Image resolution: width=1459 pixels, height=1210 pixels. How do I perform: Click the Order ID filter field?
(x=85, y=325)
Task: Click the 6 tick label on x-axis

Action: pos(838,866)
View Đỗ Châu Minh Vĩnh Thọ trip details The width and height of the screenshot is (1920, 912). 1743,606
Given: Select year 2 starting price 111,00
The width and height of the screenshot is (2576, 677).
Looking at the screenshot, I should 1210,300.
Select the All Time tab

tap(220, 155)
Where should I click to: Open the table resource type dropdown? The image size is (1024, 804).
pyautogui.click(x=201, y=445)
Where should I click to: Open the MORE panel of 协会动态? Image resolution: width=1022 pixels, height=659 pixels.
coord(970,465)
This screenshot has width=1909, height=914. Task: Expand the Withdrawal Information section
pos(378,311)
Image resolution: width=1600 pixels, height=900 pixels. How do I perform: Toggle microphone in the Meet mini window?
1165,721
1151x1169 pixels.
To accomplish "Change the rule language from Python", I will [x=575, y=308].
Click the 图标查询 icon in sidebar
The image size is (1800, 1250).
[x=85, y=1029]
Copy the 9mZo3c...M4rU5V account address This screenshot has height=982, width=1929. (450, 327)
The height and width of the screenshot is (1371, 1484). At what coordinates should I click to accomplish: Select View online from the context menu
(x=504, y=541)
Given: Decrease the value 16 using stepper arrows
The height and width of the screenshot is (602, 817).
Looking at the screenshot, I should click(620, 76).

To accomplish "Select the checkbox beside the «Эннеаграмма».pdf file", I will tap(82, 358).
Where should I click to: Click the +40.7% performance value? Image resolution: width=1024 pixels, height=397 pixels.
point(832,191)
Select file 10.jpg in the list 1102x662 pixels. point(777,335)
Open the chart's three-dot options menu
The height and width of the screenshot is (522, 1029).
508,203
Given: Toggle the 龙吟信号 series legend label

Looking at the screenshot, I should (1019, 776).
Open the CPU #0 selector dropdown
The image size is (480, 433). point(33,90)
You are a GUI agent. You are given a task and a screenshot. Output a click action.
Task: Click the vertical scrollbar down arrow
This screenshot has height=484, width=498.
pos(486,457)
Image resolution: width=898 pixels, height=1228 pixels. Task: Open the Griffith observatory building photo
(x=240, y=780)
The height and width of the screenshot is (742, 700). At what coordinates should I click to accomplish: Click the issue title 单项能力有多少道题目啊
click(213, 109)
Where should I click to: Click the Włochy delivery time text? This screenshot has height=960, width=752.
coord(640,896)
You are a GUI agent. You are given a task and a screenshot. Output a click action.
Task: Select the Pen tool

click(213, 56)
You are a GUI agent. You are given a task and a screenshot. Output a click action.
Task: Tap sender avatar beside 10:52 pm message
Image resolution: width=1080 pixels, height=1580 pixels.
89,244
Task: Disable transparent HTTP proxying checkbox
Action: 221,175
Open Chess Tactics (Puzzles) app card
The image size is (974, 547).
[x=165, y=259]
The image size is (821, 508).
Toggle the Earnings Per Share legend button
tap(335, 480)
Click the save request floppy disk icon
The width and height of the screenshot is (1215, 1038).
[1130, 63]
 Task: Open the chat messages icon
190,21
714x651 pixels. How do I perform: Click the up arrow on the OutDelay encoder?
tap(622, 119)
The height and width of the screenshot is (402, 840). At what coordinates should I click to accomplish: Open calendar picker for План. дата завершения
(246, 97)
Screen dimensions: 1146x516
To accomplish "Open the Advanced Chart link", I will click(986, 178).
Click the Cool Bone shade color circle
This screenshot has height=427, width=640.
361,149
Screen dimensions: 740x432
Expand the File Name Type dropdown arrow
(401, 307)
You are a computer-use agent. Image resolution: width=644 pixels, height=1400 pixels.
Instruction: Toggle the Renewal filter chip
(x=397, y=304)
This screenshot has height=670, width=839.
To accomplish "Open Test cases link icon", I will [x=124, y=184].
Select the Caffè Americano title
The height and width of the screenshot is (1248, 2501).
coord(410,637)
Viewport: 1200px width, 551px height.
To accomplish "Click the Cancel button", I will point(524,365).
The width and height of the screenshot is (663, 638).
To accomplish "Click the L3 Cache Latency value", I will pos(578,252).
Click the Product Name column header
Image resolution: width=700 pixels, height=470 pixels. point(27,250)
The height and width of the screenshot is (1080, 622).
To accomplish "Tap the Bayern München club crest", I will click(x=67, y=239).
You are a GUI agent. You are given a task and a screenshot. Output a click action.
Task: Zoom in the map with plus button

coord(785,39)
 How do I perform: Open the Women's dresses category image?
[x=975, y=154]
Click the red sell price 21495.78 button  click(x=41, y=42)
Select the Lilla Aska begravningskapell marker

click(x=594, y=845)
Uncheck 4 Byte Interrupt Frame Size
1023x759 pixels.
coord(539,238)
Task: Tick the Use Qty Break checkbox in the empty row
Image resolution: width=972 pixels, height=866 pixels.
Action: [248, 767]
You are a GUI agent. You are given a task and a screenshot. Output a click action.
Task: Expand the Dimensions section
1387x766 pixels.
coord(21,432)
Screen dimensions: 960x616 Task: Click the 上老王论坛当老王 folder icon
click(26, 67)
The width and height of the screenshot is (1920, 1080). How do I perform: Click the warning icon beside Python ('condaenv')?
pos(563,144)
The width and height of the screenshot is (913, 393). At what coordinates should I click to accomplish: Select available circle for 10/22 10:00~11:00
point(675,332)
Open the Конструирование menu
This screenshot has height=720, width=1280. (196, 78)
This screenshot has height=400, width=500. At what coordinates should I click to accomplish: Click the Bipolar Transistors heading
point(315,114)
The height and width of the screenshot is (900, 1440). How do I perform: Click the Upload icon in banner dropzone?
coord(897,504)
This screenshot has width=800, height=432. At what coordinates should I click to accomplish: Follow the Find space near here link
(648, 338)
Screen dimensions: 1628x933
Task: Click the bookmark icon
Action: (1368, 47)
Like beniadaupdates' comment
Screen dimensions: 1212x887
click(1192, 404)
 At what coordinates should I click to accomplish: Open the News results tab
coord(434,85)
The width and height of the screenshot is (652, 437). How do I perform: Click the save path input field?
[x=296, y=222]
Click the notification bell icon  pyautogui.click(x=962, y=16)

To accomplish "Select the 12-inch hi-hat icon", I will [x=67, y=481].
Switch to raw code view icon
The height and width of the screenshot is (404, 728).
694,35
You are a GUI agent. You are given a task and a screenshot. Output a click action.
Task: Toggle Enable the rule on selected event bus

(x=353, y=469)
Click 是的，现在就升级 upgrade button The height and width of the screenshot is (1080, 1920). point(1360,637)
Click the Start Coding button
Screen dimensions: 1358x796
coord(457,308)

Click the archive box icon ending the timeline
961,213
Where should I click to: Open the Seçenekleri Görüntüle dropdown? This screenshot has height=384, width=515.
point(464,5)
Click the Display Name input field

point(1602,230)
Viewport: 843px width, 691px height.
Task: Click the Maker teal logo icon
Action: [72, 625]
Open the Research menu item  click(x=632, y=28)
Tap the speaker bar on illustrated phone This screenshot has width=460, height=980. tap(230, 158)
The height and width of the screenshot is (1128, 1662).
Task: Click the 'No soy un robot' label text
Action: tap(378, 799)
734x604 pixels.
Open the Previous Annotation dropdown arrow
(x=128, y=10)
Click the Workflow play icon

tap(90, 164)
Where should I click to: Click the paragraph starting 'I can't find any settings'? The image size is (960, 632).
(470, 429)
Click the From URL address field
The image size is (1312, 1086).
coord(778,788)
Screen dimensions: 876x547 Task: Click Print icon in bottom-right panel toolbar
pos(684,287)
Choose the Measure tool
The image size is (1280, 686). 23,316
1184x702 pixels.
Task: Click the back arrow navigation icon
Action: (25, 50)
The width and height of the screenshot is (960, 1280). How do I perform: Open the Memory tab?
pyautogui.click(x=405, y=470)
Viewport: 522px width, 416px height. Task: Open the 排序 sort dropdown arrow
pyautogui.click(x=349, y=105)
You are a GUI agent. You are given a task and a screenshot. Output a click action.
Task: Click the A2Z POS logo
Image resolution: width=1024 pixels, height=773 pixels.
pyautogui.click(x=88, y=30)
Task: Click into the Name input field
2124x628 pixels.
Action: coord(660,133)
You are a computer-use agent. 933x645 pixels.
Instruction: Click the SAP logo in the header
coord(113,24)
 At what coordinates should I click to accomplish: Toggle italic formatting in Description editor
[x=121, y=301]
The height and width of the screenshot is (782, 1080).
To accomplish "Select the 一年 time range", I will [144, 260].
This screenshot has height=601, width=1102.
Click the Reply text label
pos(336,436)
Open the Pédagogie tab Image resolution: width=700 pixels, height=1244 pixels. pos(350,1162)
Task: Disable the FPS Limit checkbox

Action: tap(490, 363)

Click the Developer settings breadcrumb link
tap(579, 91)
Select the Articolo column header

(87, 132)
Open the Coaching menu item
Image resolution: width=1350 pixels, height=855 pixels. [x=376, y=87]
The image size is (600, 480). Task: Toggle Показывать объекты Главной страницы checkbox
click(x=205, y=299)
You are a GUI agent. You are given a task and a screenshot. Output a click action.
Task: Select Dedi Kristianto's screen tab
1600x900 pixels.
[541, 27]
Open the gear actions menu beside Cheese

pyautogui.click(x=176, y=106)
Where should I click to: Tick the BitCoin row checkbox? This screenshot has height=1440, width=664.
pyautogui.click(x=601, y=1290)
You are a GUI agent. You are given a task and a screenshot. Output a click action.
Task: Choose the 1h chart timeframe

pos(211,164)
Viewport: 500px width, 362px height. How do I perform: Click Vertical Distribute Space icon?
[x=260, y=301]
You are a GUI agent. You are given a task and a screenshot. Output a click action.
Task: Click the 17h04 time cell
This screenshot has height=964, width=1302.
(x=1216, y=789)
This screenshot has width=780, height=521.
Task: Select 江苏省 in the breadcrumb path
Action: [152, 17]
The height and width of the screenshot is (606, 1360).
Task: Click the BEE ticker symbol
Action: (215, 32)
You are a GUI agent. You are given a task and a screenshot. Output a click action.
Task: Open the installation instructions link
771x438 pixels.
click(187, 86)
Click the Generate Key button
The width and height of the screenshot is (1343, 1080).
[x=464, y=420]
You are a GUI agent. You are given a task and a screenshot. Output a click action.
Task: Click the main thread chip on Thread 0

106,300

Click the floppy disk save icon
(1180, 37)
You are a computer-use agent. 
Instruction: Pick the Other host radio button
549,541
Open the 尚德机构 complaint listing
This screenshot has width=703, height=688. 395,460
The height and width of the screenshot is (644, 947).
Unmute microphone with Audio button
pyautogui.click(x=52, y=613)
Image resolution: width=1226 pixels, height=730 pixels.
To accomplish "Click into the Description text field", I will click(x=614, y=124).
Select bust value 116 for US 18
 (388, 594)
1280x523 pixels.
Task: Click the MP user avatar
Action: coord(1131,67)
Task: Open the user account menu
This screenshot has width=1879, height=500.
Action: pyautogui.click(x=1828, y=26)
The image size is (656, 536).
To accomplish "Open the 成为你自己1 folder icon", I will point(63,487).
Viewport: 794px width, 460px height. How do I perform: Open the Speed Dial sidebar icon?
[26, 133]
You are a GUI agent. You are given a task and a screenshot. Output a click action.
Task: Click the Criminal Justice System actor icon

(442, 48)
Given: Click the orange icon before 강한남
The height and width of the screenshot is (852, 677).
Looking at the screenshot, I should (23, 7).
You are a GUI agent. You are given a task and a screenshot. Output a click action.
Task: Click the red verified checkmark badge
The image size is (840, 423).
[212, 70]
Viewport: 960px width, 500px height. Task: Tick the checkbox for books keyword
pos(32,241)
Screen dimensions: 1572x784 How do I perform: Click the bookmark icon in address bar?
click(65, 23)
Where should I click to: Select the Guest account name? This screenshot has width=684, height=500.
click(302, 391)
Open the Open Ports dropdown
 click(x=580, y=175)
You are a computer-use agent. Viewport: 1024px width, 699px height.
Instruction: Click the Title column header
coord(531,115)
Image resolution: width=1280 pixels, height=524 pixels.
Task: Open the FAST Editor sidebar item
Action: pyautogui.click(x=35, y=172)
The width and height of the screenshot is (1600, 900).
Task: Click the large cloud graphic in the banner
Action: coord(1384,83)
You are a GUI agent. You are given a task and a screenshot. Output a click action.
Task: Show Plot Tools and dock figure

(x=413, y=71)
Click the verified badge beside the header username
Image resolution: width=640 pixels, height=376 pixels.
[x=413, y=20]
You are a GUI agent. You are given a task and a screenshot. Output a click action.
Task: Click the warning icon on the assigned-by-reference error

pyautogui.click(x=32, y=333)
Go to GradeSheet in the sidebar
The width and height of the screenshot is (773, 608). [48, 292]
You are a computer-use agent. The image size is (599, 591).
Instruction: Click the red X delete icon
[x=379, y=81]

→ YOUR INSTRUCTIONS
Within the material above, the line with "View Đỗ Châu" opens the range and the line with "Copy the 9mZo3c...M4rU5V" closes it; reproduce that range word for word.

→ FINISHED TASK
View Đỗ Châu Minh Vĩnh Thọ trip details The width and height of the screenshot is (1920, 912). 1743,606
Given: Select year 2 starting price 111,00
The width and height of the screenshot is (2576, 677).
Looking at the screenshot, I should 1210,300.
Select the All Time tab

tap(220, 155)
Where should I click to: Open the table resource type dropdown? The image size is (1024, 804).
pyautogui.click(x=201, y=445)
Where should I click to: Open the MORE panel of 协会动态? Image resolution: width=1022 pixels, height=659 pixels.
coord(970,465)
This screenshot has width=1909, height=914. Task: Expand the Withdrawal Information section
pos(378,311)
Image resolution: width=1600 pixels, height=900 pixels. How do I perform: Toggle microphone in the Meet mini window?
1165,721
1151x1169 pixels.
To accomplish "Change the rule language from Python", I will [x=575, y=308].
Click the 图标查询 icon in sidebar
The image size is (1800, 1250).
[x=85, y=1029]
Copy the 9mZo3c...M4rU5V account address This screenshot has height=982, width=1929. (450, 327)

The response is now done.